Dataset records:
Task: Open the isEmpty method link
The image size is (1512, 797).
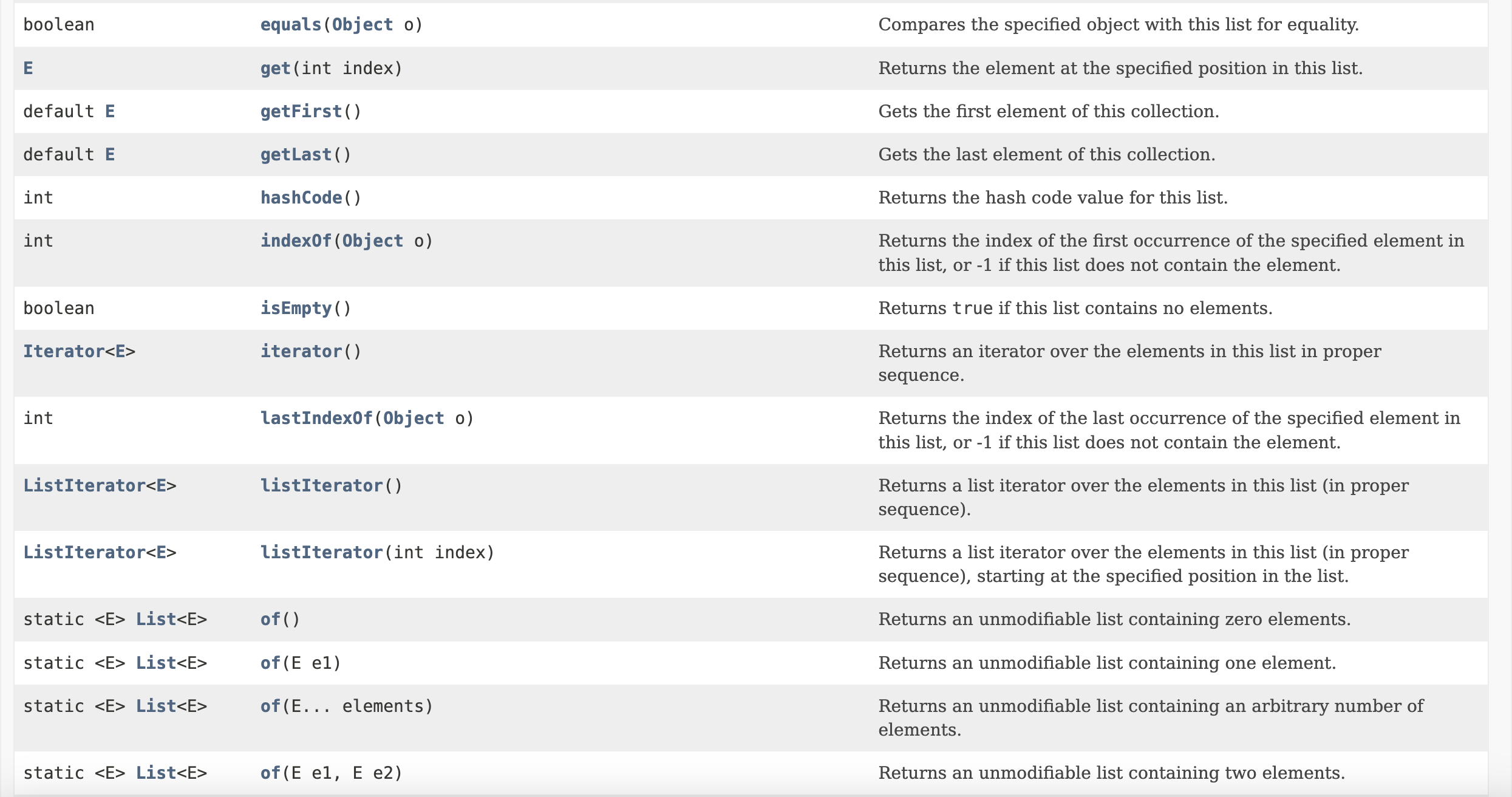Action: click(296, 309)
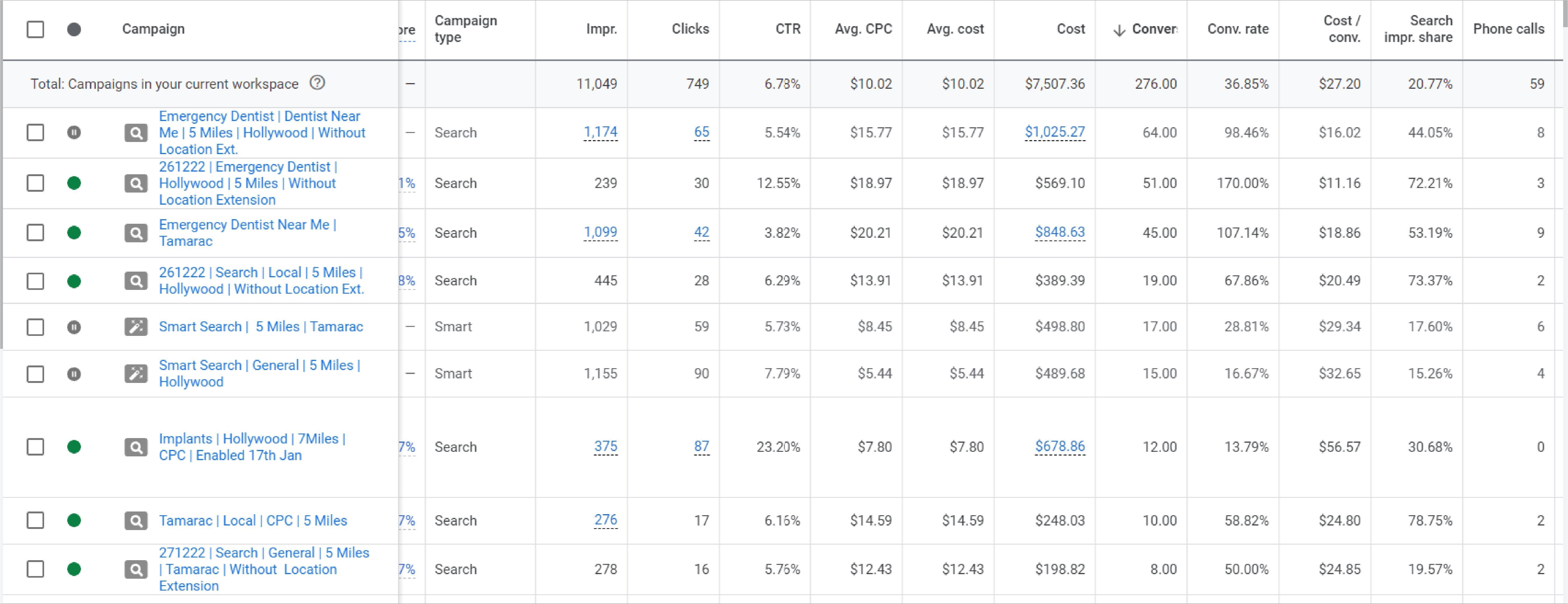
Task: Click green enabled status dot for Implants campaign
Action: click(x=74, y=447)
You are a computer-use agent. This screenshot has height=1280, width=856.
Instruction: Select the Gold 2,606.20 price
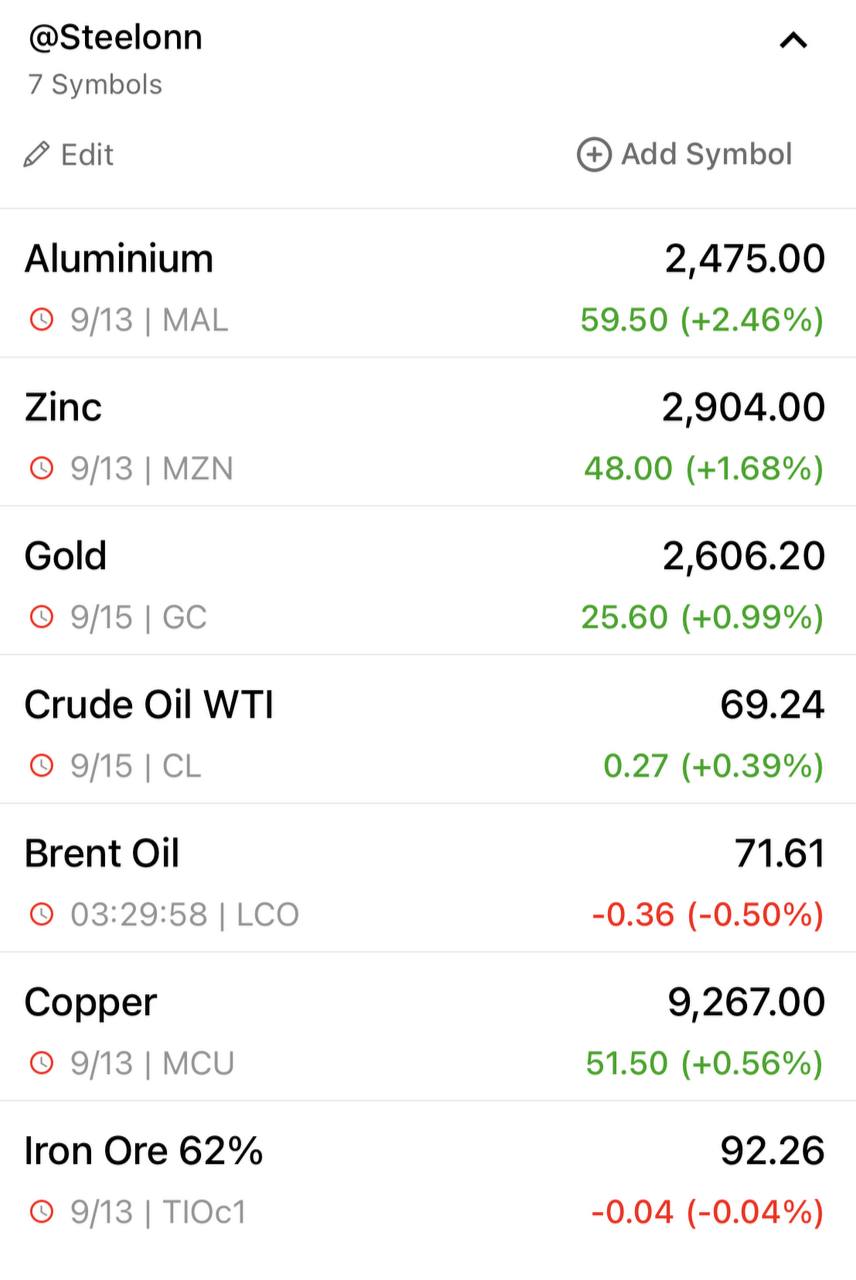[x=744, y=556]
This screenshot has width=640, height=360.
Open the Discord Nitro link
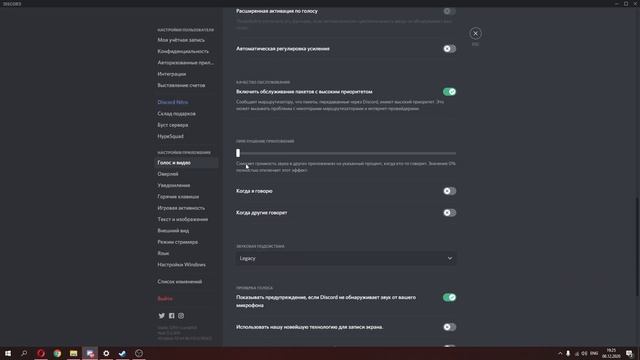pos(173,102)
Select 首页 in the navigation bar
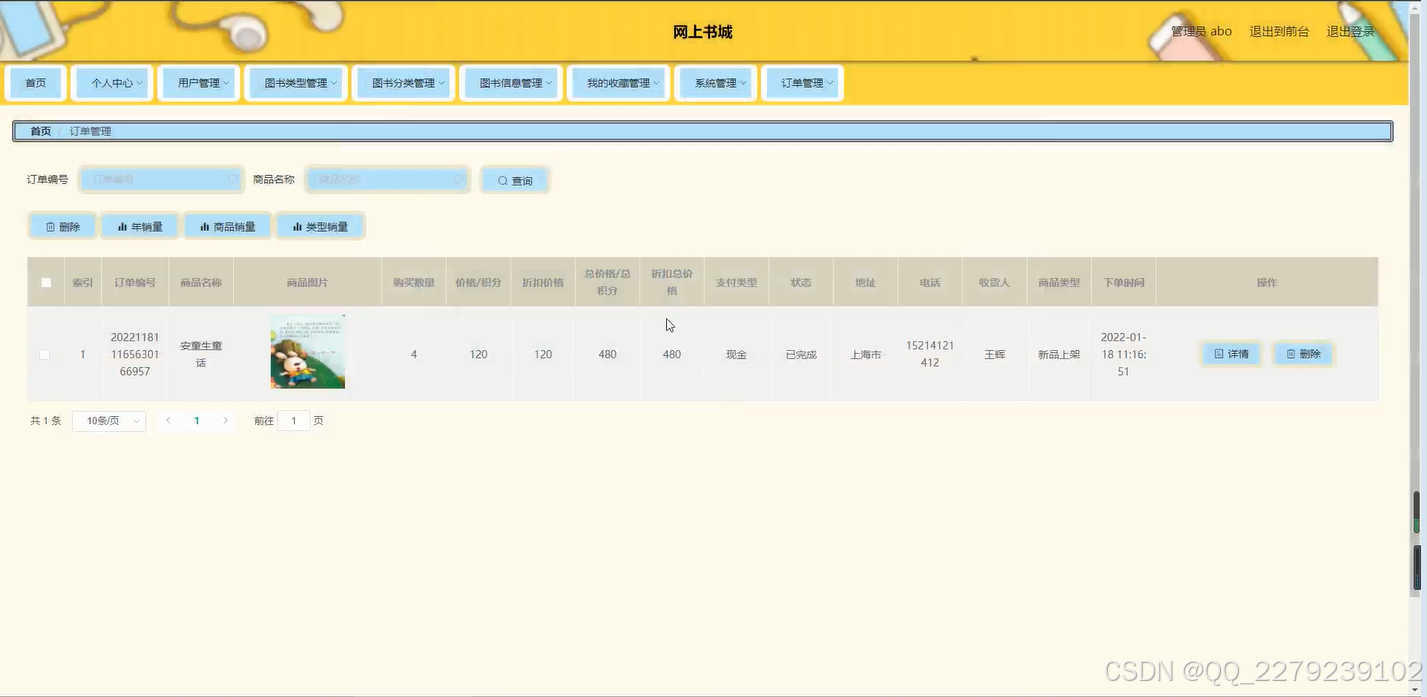The height and width of the screenshot is (697, 1427). [x=35, y=83]
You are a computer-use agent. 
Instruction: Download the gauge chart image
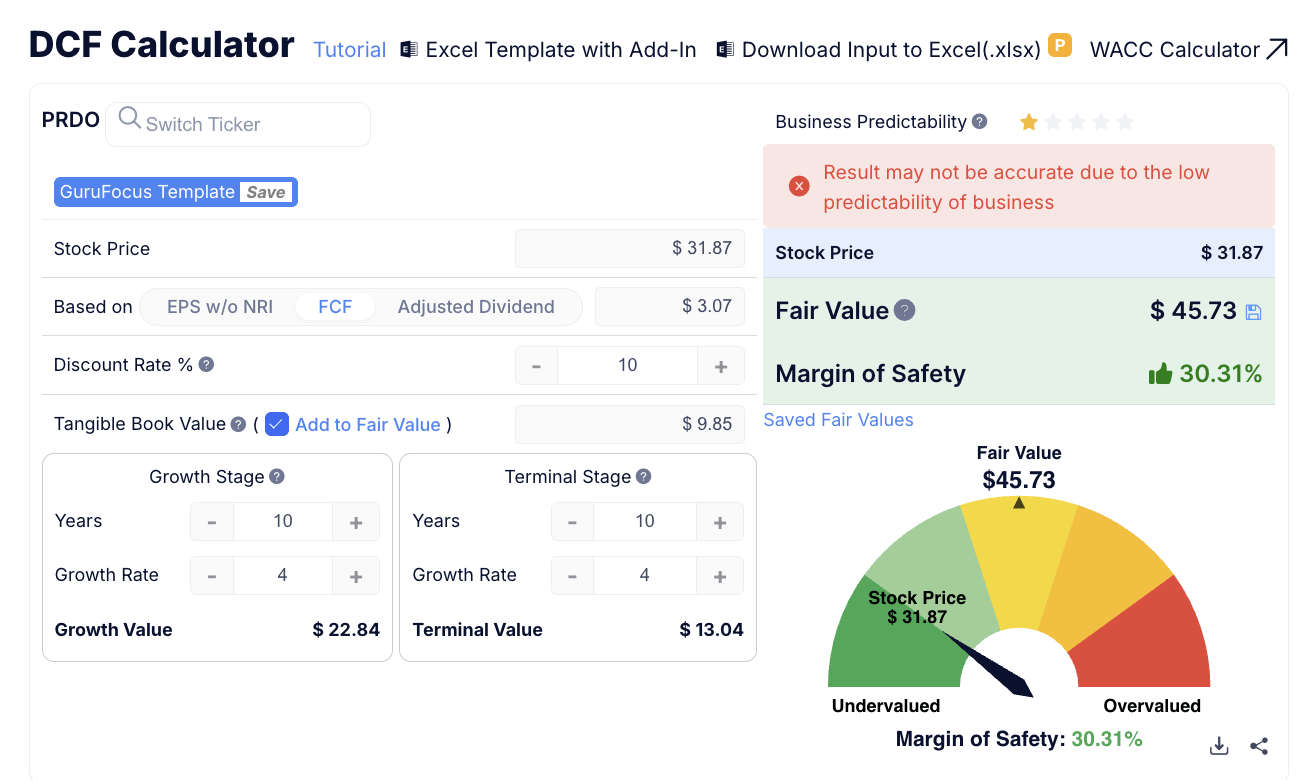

-- TASK PROMPT --
Without the pictures, restate each entry exactly.

-- TASK OUTPUT --
Task: Open the isEmpty method link
The image size is (1512, 797).
Action: click(296, 309)
Task: Click green enabled status dot for Implants campaign
Action: click(x=74, y=447)
You are a computer-use agent. This screenshot has height=1280, width=856.
Instruction: Select the Gold 2,606.20 price
[x=744, y=556]
This screenshot has width=640, height=360.
Open the Discord Nitro link
pos(173,102)
Select 首页 in the navigation bar
The height and width of the screenshot is (697, 1427). [x=35, y=83]
You are a computer-use agent. 
Instruction: Download the gauge chart image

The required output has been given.